How Lake Formation Controls Data Access
Lake Formation sits between IAM/S3 and analytics services. Instead of managing S3 bucket policies and IAM policies separately per service, you grant permissions on Glue Catalog objects (databases, tables, columns) in Lake Formation. The service then enforces these across all integrated consumers.
| Without Lake Formation | With Lake Formation |
|---|---|
| S3 bucket policies + IAM roles per user/service | Single permission grant in Lake Formation console or API |
| No column-level or row-level control in S3 | Column masking, column exclusion, row filter expressions |
| Athena, EMR, Redshift each need their own IAM config | One policy enforced across all three |
| Audit trail scattered across CloudTrail events | Centralized data access audit in Lake Formation |
Lake Formation uses a model called LF-Tags (attribute-based access control) for scalable permission management. Instead of granting access per-table, you assign tags to tables/columns and policies to principals. This scales much better than resource-based grants for large data lakes with hundreds of tables.
Permission Types - SUPER, SELECT, Column, and Row Filters
Lake Formation has a hierarchy of permission types:
| Permission | Level | What It Allows |
|---|---|---|
| CREATE_DATABASE | Database | Create databases in the catalog |
| CREATE_TABLE | Database | Create tables in a database |
| ALTER, DROP | Table | Modify or delete table metadata |
| SELECT | Table or column subset | Query data - can be scoped to specific columns |
| DATA_LOCATION_ACCESS | S3 path | Required for CREATE TABLE and ETL writes |
| Row filter | Table | Filter rows via SQL expression per principal |
| Column mask | Column | Replace column value with null or hash for specific principals |
# Grant column-level SELECT to an IAM role
aws lakeformation grant-permissions \
--principal DataLakePrincipalIdentifier=arn:aws:iam::123456789012:role/AnalystRole \
--permissions SELECT \
--resource '{
"TableWithColumns": {
"DatabaseName": "sales_db",
"Name": "orders",
"ColumnNames": ["order_id", "product", "quantity", "created_at"]
}
}'
# email and credit_card_number columns are excludedLake Formation permissions are in addition to IAM - both must allow the action. A common mistake is granting Lake Formation SELECT but forgetting that the IAM role also needs s3:GetObject on the underlying S3 bucket. Lake Formation provides temporary credentials via its own vend mechanism, which bypasses S3 policies when properly configured.
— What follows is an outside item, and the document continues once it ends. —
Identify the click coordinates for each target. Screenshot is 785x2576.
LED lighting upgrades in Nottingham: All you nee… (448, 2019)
Cross-Account Data Sharing with Lake Formation
Lake Formation supports sharing Glue Catalog databases and tables with other AWS accounts or AWS Organizations without copying data. The data stays in the producer account's S3; the consumer account queries it via their own Athena or EMR.
| Step | Producer Account | Consumer Account |
|---|---|---|
| 1 | Register S3 location with Lake Formation | - |
| 2 | Grant RAM resource share on database/table | - |
| 3 | - | Accept RAM resource share |
| 4 | - | Create resource link to shared database in own catalog |
| 5 | - | Query via Athena using the resource link |
Cross-account Lake Formation sharing is a key alternative to copying datasets between accounts. The consumer account sees only the columns and rows they have been granted access to - the fine-grained controls transfer across account boundaries.
Interview Focus Points
- 1What problem does Lake Formation solve that plain S3 bucket policies and IAM cannot?
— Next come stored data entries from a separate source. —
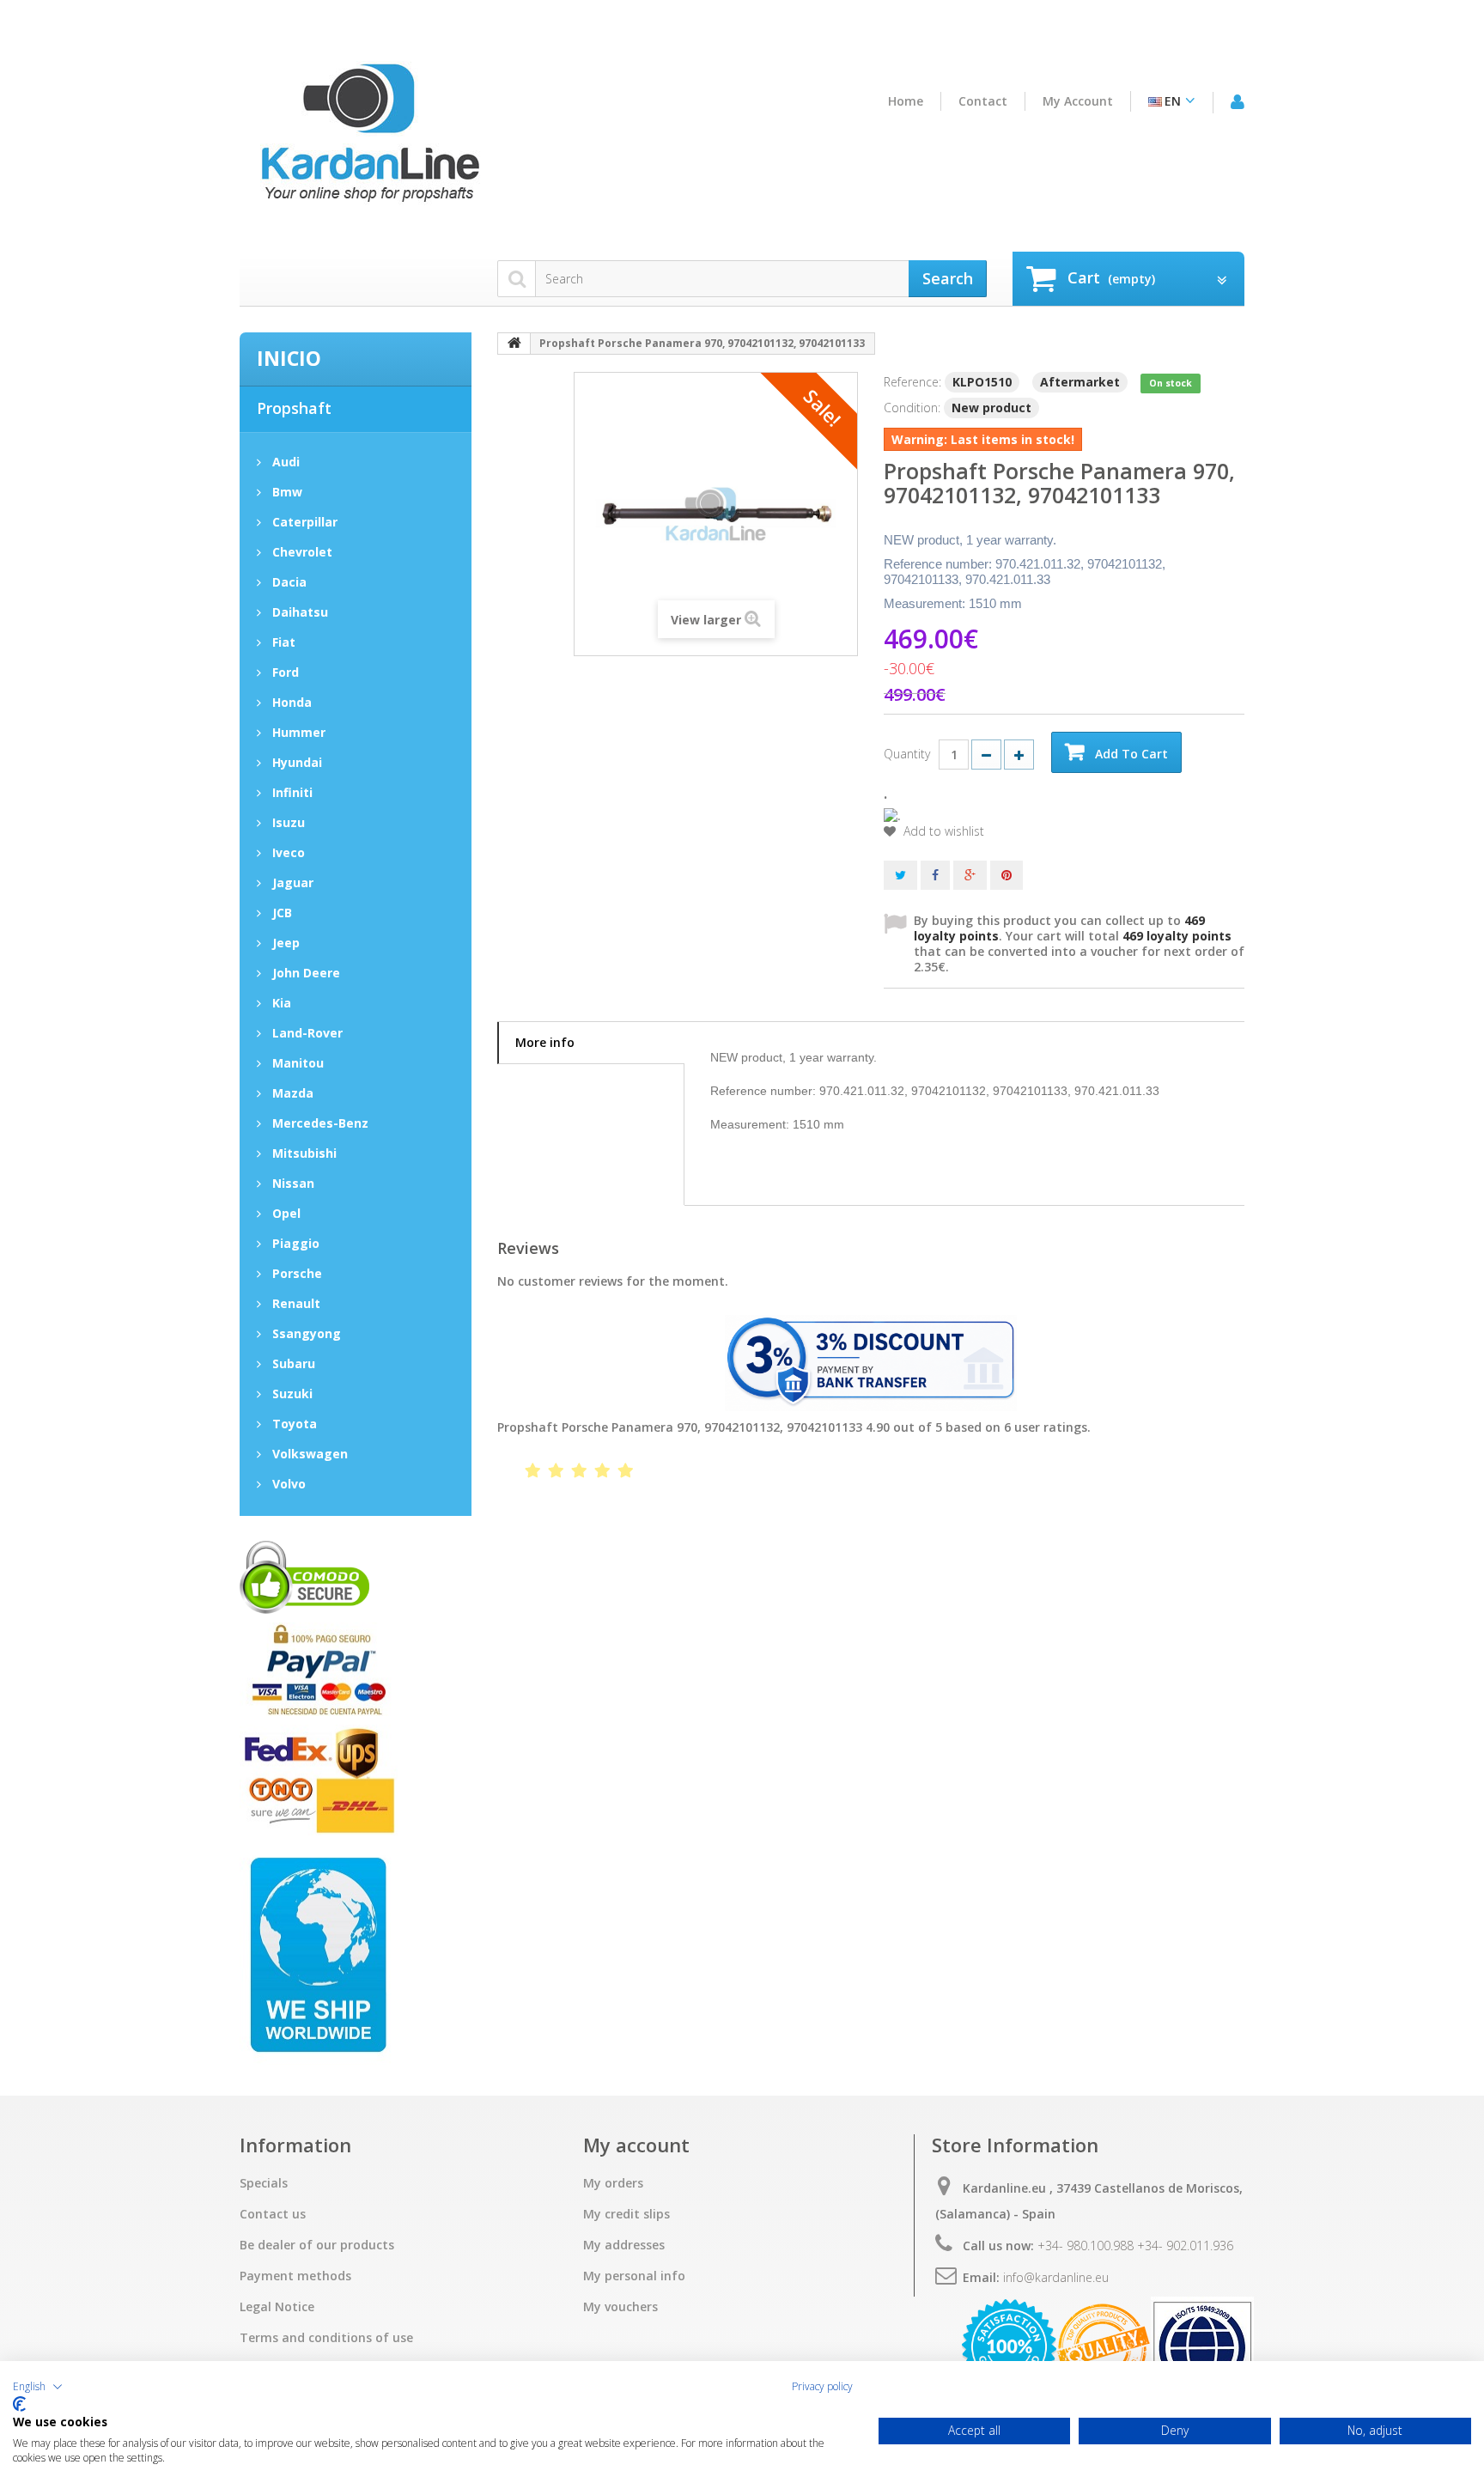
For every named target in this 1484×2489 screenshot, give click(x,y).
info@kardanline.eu (1056, 2277)
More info (545, 1042)
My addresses (624, 2245)
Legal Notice (277, 2307)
- 2Explain column-level and row-level security in Lake Formation - give a real-world use case.
- 3How does cross-account data sharing work in Lake Formation - does the data get copied?
- 4What are LF-Tags and why are they better than named resource grants for large data lakes?
- 5How does Lake Formation interact with Athena and EMR - does it replace IAM permissions or add to them?
- 6What is the DATA_LOCATION_ACCESS permission and when is it required?
- 7How does Lake Formation audit data access, and how would you integrate this with a compliance workflow?